SOURCE TEXT ::
___

Greedquest / VBA-Timing-Methods

11 stars 3 forks source link

x64 compatibility #3

Open cristianbuse opened 4 years ago

cristianbuse commented 4 years ago

Can you update the API declarations for x64?

Greedquest commented 3 years ago

Bit of a funny one; most of the api declarations are already 64-bit but need the ptrsafe attribute (easy fix). However one 64 bit change is that Scripting.Dictionary can't accept a LongLong key for some reason. So I need to come up with something other than callback function / object pointer to use as the key in the timerInfo dictionary

cristianbuse commented 3 years ago

Yes, it's a bit annoying. One other thing that I don't like about dictionaries is that you cannot have an Empty key. It just simply views it as 0. Because of the 2 issues I've skipped using a dictionary entirely when I revived my old array library. I simply made a GetUniqueTextKey private function to make sure I can generate a unique key per value/dataType in a Collection in a similar way with a dictionary but without the 2 issues. I'm sure you've already thought about using CStr(ObjPtr(obj)) as key and CLngPtr(key) for usage, with some conditional compilation for x64.

I've created a repo with a file that I worked on a while ago. It was a dead end but I learned a few things. I sent you an invite. I think it will be worth the read. Ping me in that repo if you have any questions.

Greedquest commented 3 years ago

Thanks for the link to the file, I'll take a look!

___

DATASET EXTRACT ::
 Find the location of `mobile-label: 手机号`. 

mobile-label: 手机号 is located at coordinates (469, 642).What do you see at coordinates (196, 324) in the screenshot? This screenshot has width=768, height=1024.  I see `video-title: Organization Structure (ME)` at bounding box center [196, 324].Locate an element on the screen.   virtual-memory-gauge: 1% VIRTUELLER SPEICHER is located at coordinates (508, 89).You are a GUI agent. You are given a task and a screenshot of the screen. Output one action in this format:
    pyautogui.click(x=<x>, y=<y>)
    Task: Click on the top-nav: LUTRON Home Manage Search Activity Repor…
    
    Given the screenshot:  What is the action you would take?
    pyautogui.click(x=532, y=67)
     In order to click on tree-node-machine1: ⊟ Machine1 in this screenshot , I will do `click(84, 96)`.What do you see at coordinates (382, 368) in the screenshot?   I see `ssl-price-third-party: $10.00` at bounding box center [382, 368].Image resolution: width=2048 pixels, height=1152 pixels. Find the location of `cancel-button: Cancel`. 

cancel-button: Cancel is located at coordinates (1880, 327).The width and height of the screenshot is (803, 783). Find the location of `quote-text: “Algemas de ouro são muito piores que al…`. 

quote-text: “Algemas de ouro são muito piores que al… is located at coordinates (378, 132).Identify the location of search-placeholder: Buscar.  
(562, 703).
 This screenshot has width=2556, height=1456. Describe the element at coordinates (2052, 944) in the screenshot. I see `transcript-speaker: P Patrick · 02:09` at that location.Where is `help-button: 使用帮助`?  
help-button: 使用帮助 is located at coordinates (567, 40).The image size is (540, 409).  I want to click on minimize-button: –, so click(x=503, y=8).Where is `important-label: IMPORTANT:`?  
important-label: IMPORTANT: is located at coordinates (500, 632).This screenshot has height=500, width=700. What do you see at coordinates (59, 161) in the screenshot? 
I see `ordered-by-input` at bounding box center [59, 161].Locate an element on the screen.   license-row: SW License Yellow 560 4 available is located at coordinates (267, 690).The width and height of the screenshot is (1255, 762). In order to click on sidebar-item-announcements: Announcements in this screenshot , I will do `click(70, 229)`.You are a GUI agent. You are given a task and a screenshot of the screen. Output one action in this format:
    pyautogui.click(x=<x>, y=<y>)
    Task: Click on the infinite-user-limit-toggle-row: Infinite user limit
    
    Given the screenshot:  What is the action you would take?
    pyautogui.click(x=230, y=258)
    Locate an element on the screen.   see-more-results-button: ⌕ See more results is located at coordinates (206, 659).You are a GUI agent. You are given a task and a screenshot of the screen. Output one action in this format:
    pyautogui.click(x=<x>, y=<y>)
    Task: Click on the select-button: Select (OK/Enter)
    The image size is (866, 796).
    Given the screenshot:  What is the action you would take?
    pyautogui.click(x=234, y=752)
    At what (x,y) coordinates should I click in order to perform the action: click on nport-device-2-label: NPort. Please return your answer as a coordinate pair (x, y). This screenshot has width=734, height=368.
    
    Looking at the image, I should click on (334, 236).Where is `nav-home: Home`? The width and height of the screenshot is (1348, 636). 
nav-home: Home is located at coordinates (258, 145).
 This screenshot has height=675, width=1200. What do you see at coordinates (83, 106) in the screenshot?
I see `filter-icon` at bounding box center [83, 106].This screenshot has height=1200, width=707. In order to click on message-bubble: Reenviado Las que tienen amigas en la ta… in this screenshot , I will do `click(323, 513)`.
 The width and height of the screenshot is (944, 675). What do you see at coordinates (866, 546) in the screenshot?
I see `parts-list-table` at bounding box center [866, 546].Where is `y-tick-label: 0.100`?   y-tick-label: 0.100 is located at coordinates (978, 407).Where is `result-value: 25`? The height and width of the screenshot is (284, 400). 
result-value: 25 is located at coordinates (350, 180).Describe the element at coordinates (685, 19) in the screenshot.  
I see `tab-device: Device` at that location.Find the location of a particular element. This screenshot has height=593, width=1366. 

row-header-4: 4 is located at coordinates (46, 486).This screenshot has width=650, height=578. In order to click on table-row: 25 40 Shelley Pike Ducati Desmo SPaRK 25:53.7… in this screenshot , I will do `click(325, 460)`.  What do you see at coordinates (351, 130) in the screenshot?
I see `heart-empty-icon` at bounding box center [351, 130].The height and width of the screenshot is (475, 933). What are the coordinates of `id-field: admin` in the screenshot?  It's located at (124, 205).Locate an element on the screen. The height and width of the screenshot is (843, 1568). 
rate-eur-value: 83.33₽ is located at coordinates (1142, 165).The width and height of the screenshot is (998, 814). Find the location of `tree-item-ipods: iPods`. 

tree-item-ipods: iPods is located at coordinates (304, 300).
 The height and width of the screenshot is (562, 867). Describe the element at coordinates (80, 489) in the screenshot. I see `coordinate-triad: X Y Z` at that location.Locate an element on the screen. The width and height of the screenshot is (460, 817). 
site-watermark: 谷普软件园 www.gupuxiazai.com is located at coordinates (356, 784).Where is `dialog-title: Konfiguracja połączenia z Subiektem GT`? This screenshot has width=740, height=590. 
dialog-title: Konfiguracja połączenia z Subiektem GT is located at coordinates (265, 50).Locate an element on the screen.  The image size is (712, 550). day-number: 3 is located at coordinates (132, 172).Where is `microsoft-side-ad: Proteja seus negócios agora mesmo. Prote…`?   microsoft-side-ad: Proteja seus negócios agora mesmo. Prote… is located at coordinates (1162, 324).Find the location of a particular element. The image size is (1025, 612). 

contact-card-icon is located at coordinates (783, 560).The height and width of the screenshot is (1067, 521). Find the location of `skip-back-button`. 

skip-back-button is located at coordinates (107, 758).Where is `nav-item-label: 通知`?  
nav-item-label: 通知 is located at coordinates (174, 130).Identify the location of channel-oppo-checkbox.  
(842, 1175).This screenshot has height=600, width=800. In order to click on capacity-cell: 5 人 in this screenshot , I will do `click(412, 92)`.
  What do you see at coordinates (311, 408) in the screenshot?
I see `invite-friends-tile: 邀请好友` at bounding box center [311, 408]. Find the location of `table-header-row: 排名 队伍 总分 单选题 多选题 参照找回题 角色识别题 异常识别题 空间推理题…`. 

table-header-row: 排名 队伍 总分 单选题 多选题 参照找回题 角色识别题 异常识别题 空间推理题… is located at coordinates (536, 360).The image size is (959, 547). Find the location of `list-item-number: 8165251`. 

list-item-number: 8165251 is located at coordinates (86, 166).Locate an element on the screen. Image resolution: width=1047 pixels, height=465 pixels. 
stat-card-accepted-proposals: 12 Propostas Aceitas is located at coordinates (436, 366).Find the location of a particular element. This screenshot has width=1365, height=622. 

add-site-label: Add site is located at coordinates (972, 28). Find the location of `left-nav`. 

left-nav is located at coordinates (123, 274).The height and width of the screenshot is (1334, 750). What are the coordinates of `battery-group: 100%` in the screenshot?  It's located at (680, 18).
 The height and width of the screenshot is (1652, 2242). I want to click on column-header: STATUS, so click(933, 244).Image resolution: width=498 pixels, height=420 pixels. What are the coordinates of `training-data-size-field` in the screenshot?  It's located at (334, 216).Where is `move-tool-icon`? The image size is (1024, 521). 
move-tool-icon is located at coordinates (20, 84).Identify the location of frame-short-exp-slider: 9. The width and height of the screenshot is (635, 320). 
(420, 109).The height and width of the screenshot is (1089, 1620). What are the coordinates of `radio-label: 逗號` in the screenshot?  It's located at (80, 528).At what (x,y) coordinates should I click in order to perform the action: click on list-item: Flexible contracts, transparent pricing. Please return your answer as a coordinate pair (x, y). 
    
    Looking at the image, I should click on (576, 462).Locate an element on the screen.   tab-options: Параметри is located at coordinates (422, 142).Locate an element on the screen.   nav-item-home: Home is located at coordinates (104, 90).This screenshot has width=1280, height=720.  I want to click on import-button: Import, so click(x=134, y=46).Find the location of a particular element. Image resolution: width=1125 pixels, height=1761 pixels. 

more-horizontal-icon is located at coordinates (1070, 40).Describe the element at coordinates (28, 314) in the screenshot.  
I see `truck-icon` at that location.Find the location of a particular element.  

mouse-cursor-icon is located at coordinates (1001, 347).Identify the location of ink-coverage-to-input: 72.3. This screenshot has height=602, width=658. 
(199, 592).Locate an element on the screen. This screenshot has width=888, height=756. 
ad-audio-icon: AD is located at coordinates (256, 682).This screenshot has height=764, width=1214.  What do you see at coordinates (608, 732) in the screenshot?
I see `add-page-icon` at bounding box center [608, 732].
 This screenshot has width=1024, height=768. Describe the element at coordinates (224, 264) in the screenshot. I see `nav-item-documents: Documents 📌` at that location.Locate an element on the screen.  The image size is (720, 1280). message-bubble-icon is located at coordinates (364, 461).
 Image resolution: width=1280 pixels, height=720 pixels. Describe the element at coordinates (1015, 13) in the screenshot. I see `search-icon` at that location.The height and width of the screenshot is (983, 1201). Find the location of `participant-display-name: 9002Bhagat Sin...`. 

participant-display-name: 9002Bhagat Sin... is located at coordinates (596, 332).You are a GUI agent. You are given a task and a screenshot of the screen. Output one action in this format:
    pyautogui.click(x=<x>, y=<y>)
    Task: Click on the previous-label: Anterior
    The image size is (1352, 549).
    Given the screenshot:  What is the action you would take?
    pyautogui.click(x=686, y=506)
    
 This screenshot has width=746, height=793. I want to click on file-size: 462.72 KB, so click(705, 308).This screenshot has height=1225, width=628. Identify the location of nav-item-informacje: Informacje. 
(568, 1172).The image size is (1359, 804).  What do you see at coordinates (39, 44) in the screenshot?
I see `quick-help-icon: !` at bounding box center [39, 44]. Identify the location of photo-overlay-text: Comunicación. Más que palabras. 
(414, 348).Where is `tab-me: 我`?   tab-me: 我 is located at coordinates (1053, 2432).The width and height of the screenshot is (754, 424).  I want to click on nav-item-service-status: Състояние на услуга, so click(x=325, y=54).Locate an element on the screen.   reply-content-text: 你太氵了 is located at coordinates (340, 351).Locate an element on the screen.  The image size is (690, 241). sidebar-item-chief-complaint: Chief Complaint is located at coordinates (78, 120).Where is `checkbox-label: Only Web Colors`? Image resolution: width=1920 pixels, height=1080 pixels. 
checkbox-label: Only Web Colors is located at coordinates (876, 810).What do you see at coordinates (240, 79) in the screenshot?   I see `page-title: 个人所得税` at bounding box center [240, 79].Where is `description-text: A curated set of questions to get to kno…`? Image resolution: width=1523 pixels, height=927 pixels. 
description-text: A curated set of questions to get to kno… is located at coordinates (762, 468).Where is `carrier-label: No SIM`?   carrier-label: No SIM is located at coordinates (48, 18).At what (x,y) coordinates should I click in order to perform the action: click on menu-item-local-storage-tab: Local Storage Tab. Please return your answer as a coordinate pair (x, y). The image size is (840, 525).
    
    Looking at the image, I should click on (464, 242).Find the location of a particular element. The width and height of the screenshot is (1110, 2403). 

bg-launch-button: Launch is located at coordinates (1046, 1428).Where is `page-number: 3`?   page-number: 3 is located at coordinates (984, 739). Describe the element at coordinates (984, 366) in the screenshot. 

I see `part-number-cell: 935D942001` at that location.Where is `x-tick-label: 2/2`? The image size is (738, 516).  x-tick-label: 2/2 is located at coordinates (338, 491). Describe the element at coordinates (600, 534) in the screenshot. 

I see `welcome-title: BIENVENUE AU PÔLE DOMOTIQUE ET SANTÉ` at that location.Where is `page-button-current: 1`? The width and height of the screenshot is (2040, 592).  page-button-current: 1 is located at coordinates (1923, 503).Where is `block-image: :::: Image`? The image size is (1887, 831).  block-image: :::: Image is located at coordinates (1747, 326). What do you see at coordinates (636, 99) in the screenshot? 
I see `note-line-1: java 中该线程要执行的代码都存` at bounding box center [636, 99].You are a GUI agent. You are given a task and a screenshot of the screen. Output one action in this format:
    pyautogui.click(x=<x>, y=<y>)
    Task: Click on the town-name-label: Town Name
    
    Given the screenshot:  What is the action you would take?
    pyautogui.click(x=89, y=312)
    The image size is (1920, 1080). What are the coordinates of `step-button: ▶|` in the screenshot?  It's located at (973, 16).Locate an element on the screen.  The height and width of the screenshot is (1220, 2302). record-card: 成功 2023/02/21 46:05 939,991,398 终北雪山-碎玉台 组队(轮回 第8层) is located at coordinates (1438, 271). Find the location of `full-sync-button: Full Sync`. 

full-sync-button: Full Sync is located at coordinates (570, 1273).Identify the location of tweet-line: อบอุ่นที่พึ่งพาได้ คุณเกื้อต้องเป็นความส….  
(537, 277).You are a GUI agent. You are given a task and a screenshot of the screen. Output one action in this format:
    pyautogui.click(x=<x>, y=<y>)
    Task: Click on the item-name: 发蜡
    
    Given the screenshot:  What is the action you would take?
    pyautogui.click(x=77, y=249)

___

ASSIGNMENT ::
Using the x64 compatibility thread, decide whether each statement agrees with it. Answer yes or no, and quote the deciding words. (a) On 64-bit, Scripting.Dictionary cannot take a LongLong key. (b) cristianbuse kept using a dictionary when reviving the old array library. (c) The file in the repo cristianbuse created turned out to be a dead end. The listing above is not needed for this work.

SOLUTION TO THE PROBLEM ::
(a) Yes: "Scripting.Dictionary can't accept a LongLong key for some reason"
(b) No: "I've skipped using a dictionary entirely when I revived my old array library"
(c) Yes: "It was a dead end but I learned a few things"